◆ **Study text**:

· · ·

Species of flowering plant

Babiana pygmaea, known in English as the cream bobbejaantjie, is a perennial plant of about 10 cm high that annually forms leaves and flowers from an underground corm that is assigned to the iris family. It has bowl-shaped, pale yellow flowers with six perianth lobes, purplish in its heart, emerging from a cylindrical tube, and lance-shaped, pleated and heary leafblades that are almost at a right angle with the sheaths. The species can be found in the Western Cape province of South Africa. It is called geelbobbejaantjie in Afrikaans.

== Description ==
Geelbobbejaantjie is a geophyte with an egg-shaped, underground corm from which annually the leaves and stems appear above ground, forming a plant of about 10 cm high including the leaves. The stem is upright, seldomly branched and covered in velvety hairs. The leaf blades are pleated, softly hairy and lance-shaped 6-20 mm wide. The blade sits at an almost right angle atop a sheath that envelops the sheaths of higher leaves.

The unscented flowers sit with two to five together in an upright spike and are each subtended by two bracts of 30-36 mm. The inner bract is slightly shorter than the outer and forked or split to approximately half length. The base colour of the star-symmetrical perianth is pale yellow with a dull purple to dark brown centre. The six tepals are merged into a cylindrical tube of 15-25 mm long, which is slightly wider at the throat and splits into six almost equal, inverted egg-shaped perianth lobes of 23-33 mm long and 14-20 mm wide that are spreading when the flower is fully open. The three stamens are arranged symmetrically in the centre of the flower enclosing the style and consist of a 3-6 mm long upright filament and carrying a anther of 8-10 mm long. Below the perianth tube sits an ovary that is hairy in the upper half or on the ribs. From the ovary the style emerges, which splits into three branches at the same height as the middle of the anthers. This species flowers between August and early September.

· · ·

◆ **Material provided**:
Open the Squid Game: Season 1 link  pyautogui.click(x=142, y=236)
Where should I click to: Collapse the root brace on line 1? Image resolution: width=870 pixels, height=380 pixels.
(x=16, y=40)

· · ·

◆ **What is being asked**:
Answer these questions using the text on Babiana pygmaea.
1. In which province of South Africa can the species be found?
2. How many flowers sit together in each spike?
3. During which months does the species flower?

◆ **Exercise response**:
1. The Western Cape.
2. Two to five.
3. Between August and early September.